Por Lucas Mauriz e Rafael Kiyasu
Durante décadas, o treinamento específico para goleiros tem sido realizado de forma isolada, focando, principalmente, no ensino e aprimoramento de técnicas consagradas. O treinador responsável, geralmente, tem um tempo e um espaço pré-determinado durante as sessões de treino ou até mesmo períodos diferentes.
Nessas sessões de prática, as atividades são centradas no domínio das técnicas e nas repetições de ações individuais fora do contexto real do jogo. Todas as ações desenvolvidas são pré-programadas e pré-determinadas pelo treinador, o qual direciona exatamente onde irá ocorrer a finalização, além de ter várias tarefas no mesmo exercício.

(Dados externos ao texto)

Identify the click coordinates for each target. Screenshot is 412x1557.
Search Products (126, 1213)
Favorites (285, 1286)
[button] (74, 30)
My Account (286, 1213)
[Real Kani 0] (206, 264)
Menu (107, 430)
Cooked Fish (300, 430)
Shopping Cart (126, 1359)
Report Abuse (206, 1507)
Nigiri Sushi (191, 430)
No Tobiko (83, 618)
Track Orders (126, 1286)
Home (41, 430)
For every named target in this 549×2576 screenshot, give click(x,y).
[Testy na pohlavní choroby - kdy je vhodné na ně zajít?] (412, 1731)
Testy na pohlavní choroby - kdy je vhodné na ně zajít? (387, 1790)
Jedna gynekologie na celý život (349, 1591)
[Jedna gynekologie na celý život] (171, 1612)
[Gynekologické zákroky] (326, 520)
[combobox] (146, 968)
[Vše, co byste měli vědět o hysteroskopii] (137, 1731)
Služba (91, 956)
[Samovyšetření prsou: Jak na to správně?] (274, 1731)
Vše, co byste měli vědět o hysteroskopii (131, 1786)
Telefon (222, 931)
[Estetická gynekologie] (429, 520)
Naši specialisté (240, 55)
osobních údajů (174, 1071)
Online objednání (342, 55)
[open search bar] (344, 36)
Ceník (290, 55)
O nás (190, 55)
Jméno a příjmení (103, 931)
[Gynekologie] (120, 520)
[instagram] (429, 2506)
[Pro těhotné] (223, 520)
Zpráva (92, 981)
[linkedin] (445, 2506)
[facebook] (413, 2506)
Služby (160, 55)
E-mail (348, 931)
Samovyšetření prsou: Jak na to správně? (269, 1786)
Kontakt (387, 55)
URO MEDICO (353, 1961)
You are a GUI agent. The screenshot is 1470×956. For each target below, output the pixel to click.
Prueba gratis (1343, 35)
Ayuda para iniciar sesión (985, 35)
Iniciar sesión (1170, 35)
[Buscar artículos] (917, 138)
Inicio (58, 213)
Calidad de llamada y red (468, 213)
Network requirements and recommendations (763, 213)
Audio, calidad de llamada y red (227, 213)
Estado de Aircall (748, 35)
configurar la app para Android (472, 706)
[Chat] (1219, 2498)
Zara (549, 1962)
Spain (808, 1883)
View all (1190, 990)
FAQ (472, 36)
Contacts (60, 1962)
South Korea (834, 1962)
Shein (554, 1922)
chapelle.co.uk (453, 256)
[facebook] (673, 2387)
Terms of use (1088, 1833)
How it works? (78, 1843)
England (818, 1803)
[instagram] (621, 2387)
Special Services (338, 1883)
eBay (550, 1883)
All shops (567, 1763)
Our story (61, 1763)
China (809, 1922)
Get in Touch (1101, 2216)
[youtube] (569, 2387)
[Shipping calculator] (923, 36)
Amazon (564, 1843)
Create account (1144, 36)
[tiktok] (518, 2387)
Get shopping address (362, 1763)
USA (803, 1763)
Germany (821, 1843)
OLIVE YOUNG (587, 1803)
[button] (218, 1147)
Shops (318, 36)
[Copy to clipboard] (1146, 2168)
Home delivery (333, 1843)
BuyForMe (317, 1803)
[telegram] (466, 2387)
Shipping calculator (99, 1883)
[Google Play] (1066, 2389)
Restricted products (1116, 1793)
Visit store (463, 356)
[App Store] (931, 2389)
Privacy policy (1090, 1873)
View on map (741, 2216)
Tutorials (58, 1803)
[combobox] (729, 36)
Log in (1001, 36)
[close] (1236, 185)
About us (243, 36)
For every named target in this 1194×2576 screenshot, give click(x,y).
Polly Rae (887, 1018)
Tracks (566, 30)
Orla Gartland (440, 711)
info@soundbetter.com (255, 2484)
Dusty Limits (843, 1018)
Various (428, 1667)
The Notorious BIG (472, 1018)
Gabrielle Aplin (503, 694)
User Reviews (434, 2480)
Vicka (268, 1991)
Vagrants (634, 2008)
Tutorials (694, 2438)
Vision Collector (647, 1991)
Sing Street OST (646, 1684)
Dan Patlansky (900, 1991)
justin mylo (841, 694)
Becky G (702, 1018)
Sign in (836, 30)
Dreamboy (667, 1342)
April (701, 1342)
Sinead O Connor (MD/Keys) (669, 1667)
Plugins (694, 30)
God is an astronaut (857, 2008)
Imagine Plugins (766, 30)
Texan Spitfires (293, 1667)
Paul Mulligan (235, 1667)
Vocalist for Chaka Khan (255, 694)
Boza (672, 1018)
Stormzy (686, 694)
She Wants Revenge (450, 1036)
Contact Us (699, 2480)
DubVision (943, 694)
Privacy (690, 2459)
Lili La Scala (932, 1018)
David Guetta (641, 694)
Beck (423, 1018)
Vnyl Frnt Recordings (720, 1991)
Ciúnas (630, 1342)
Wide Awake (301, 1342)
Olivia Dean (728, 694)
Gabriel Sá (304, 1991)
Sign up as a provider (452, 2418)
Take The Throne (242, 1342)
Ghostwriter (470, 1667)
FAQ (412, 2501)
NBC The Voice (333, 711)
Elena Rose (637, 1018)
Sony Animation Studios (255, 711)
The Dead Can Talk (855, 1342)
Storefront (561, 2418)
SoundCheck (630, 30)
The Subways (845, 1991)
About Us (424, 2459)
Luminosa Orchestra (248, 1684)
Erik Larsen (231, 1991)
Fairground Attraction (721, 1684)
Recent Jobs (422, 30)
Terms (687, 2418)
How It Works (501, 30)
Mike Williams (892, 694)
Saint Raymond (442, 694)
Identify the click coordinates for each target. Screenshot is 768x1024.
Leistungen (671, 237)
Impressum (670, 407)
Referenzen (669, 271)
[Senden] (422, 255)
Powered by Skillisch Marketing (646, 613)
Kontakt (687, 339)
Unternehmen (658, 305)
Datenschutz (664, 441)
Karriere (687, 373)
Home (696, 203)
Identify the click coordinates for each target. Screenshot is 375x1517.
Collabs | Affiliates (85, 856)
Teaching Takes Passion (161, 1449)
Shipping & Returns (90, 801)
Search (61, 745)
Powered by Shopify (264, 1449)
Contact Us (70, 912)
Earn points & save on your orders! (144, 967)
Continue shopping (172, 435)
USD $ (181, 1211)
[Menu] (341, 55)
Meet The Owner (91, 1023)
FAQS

Sendo assim, esse tipo de treino mecanicista preconiza o desenvolvimento das habilidades em um contexto fechado e controlado. O problema é que o futebol e o futsal são modalidades que acontecem em um contexto aberto, onde vários aspectos interferem na decisão e na ação.
Por conta dessa dinâmica, o ambiente de aprendizagem não prepara para as demandas que o jogo realmente requer, como por exemplo, a complexa relação entre companheiros e adversários e a constante necessidade de tomada de decisão. Levando isso em consideração, uma abordagem assume o pressuposto de que há uma relação mútua e recíproca entre o indivíduo e o ambiente: a dinâmica ecológica.
Visto isso, o treino tem que ser encarado como uma oportunidade para jogar melhor e, para isso, ele tem que representar o jogo com as demandas que requer. As atividades precisam conter alguns elementos invariantes que representam o jogo, como metas, bola e duas equipes que se confrontam.
Porém, o que tem o objetivo de ser a solução corre o risco de se tornar um problema, quando objetivos não estão alinhados e métodos impróprios são utilizados. Pensando nesta problemática que já existe no treino de equipes, torna-se ainda maior quando a transferimos para o treino dos goleiros, que é um elemento que tradicionalmente já é retirado da interação com seus companheiros por ter particularidades impostas pela regra. Entendendo que suas especificidades devem ser treinadas em separado, criou-se a figura de seu treinador particular.
Sabemos que um desempenho expert está relacionado à capacidade do indivíduo de captar e se sintonizar a sinais relevantes do jogo para que suas ações sejam mais eficazes. Diante disso, o treinador que conseguir definir quais seriam os estímulos relevantes que o goleiro necessita para sua boa performance seria muito mais representativo e, até mesmo, específico do que uma busca de padrões motores que resultariam em uma técnica geralmente alinhada a fatores de demanda energética desse movimento.
Sabendo que a presença de companheiros e adversários é um balizador essencial das ações dos goleiros, é necessário que, durante o processo de aprendizagem, os goleiros tenham interação com esses constrangimentos nos treinamentos. Com isso, por que esses constrangimentos estão pouco presentes no treinos dos goleiros? Por que os treinadores específicos e os treinadores de equipe não pensam o treinamento conjuntamente?
Uma proposta para responder essas perguntas é a criação de um departamento de metodologia nos clubes, onde profissionais de diversas áreas trabalham juntos para melhorarem a prática sistematizada com fundamentos teóricos. Esse departamento coordenaria as atividades através de princípios teóricos multidisciplinares, teria um canal aberto para comunicação de ideias com maior sintonia e seria responsável por criar cenários de aprendizagem representativos para as práticas que guiariam a emergência de comportamentos desejáveis.